**Короткое задание:**
Замените «green» на «blue» в отрезке записей от строки с «Select the top horizontal gridline» до конца записей включительно, ничего больше не меняя. Приведите только этот отрезок и не включайте в ответ картинки.

**Перечень записей:**
----
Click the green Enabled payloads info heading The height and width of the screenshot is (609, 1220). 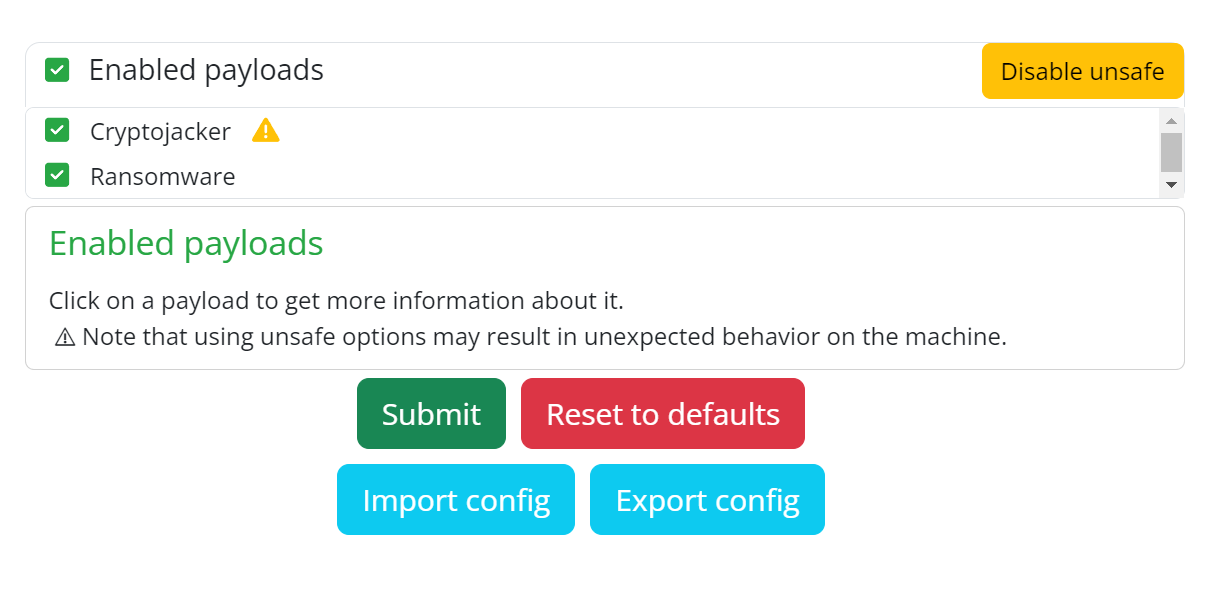[x=186, y=243]
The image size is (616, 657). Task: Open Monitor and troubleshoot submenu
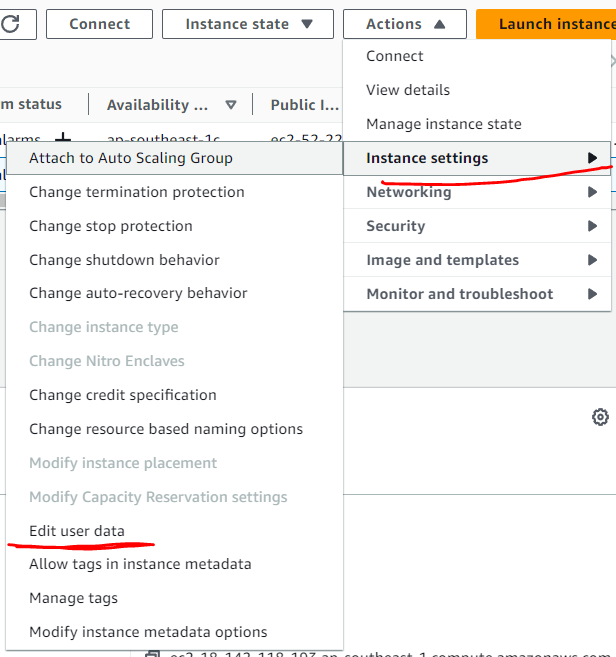[x=477, y=294]
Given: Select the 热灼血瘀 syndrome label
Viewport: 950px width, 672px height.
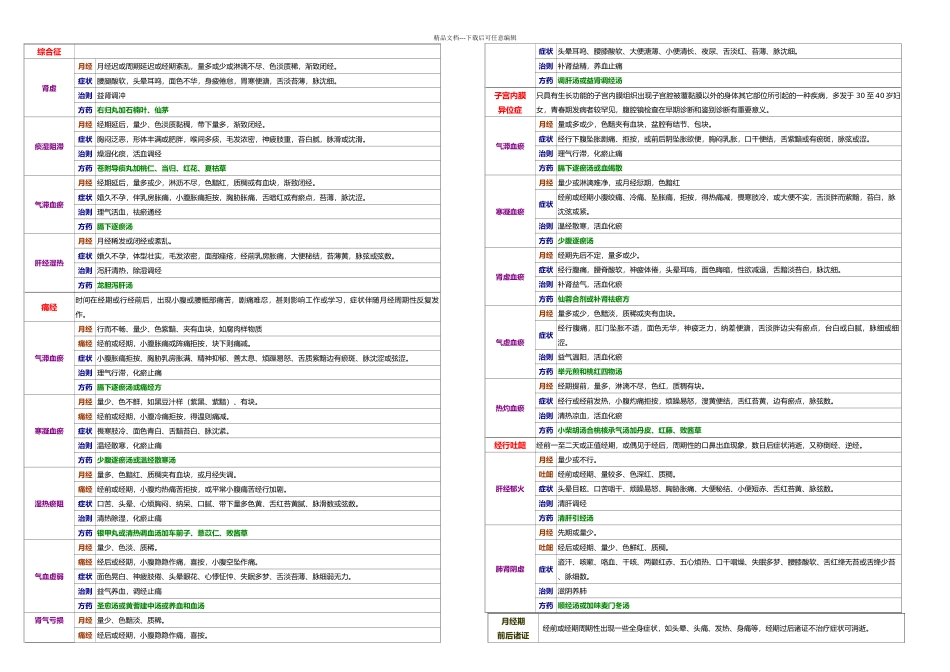Looking at the screenshot, I should point(509,408).
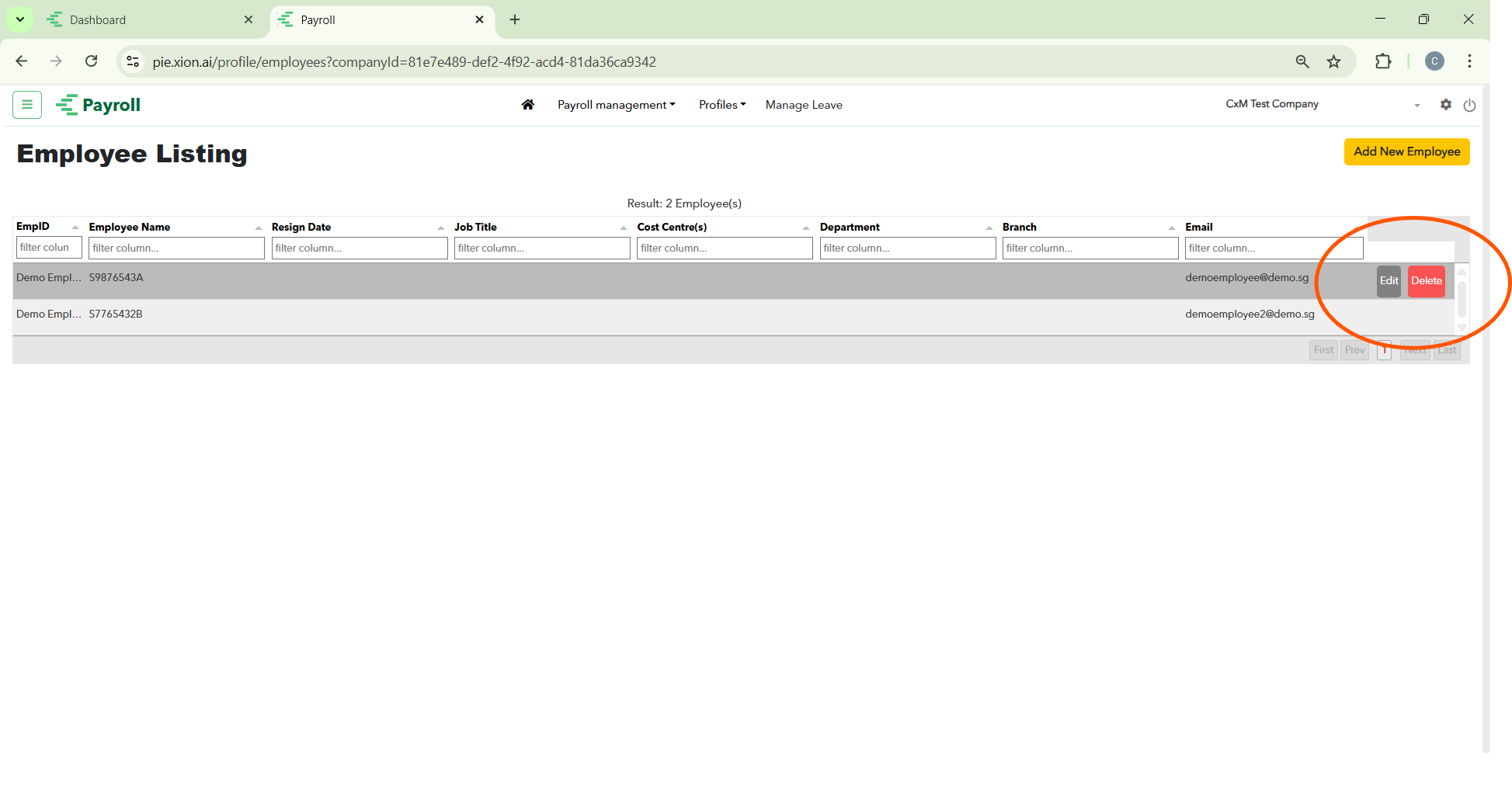
Task: Go to home via house icon
Action: pos(528,105)
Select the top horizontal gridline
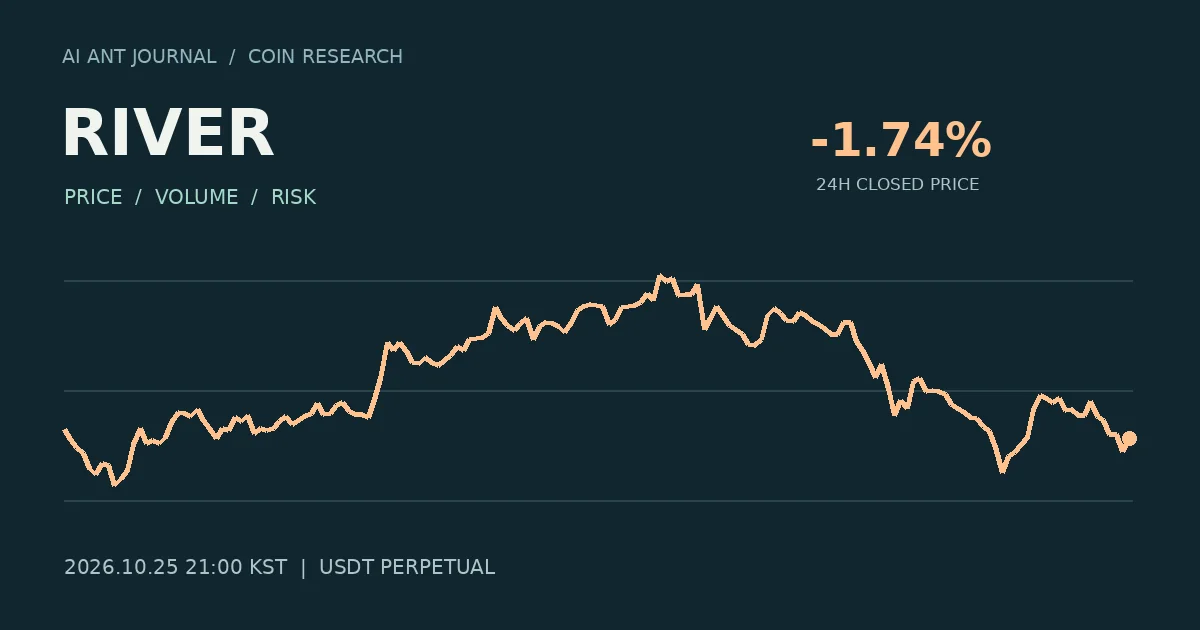 598,281
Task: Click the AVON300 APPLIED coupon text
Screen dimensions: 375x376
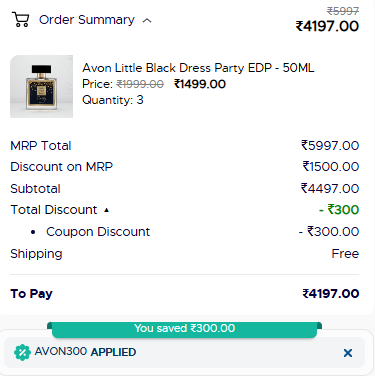Action: (85, 352)
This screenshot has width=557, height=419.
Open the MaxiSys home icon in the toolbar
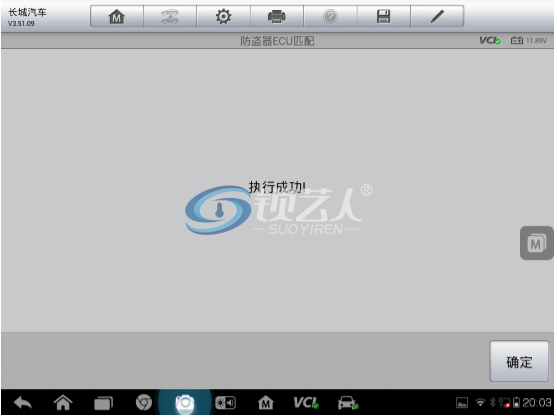click(x=117, y=16)
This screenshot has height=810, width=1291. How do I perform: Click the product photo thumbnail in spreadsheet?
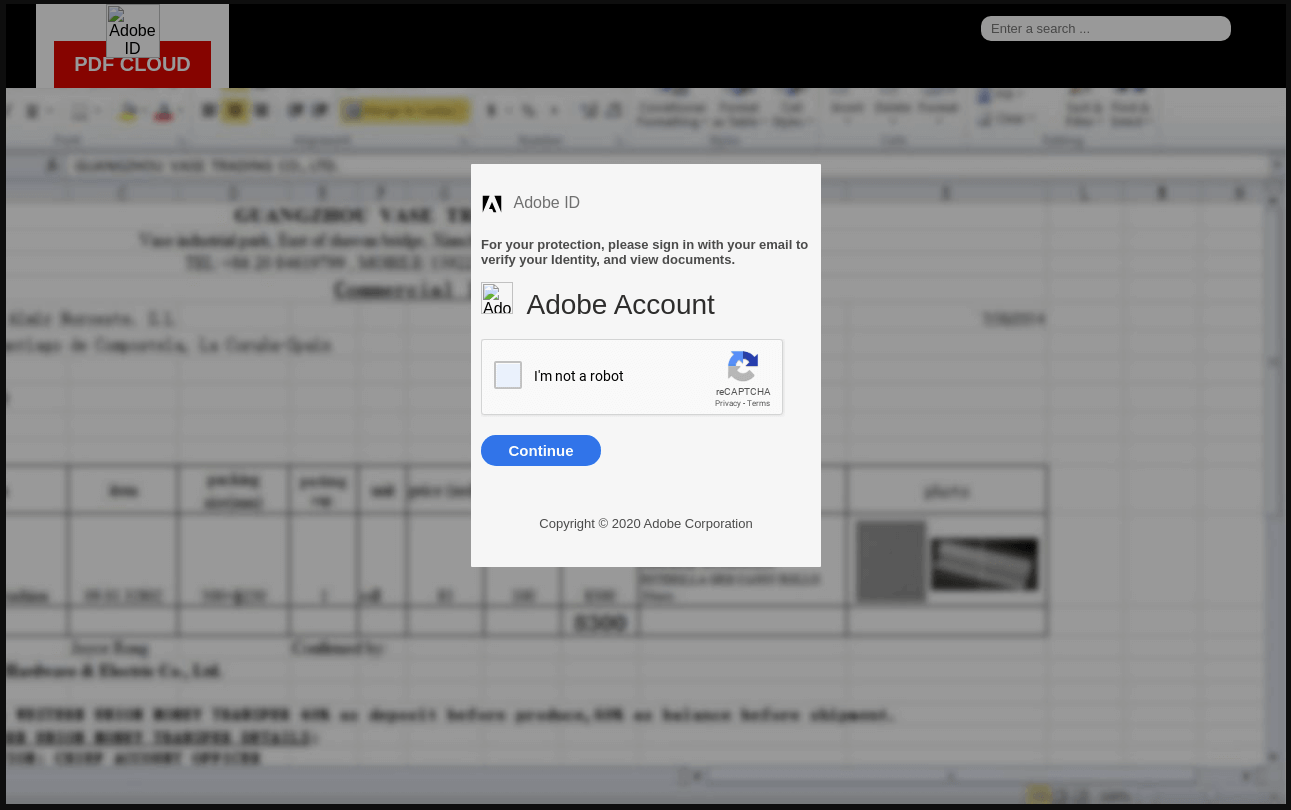[984, 563]
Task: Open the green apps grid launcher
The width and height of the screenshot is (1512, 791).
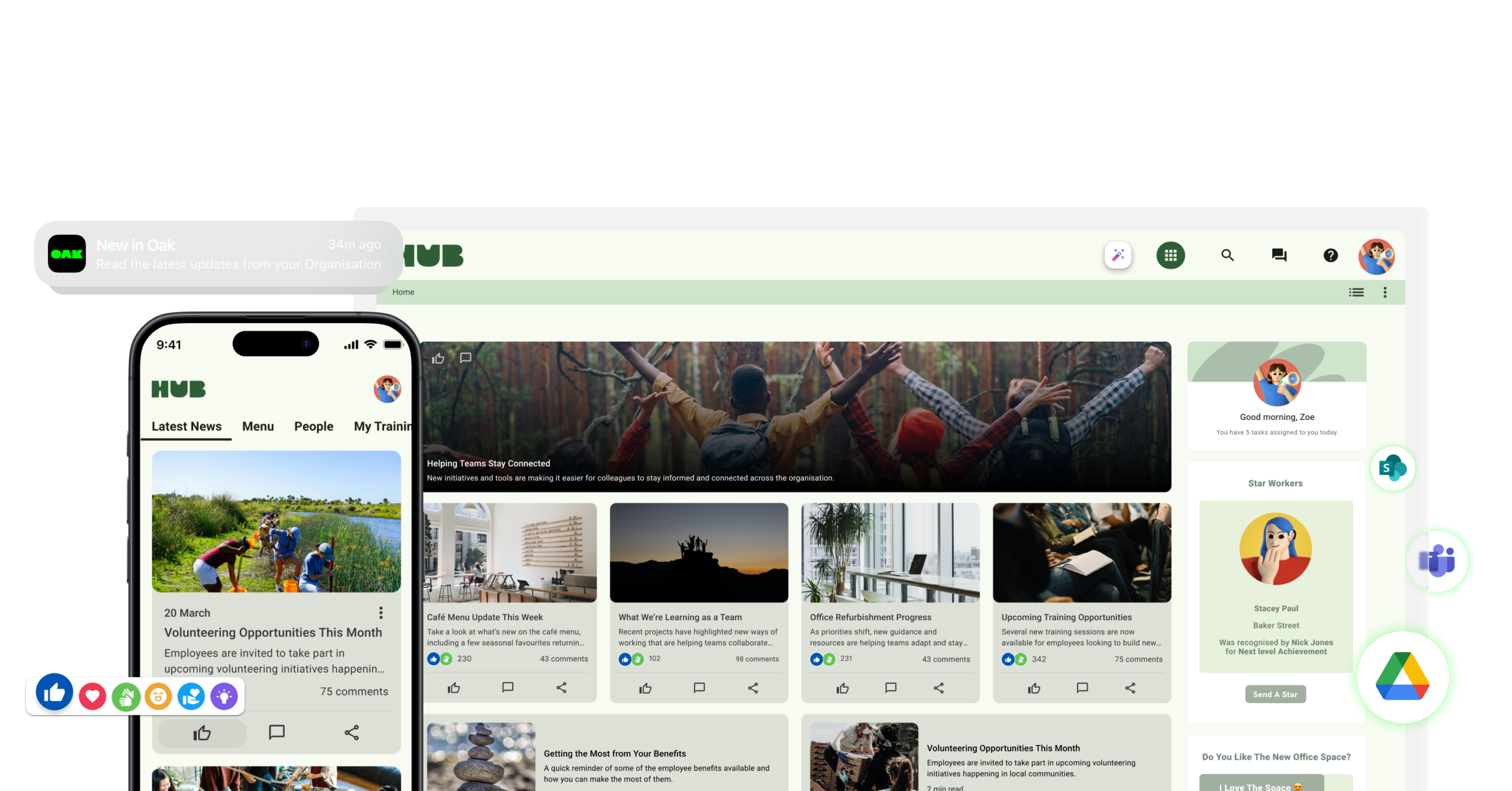Action: coord(1170,255)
----
**Ответ на задание:**
Select the top horizontal gridline
 598,281
Task: Click the AVON300 APPLIED coupon text
Screen dimensions: 375x376
Action: (85, 352)
This screenshot has width=557, height=419.
Open the MaxiSys home icon in the toolbar
click(x=117, y=16)
This screenshot has height=810, width=1291. How do I perform: Click the product photo thumbnail in spreadsheet?
[984, 563]
Task: Open the blue apps grid launcher
The width and height of the screenshot is (1512, 791).
Action: coord(1170,255)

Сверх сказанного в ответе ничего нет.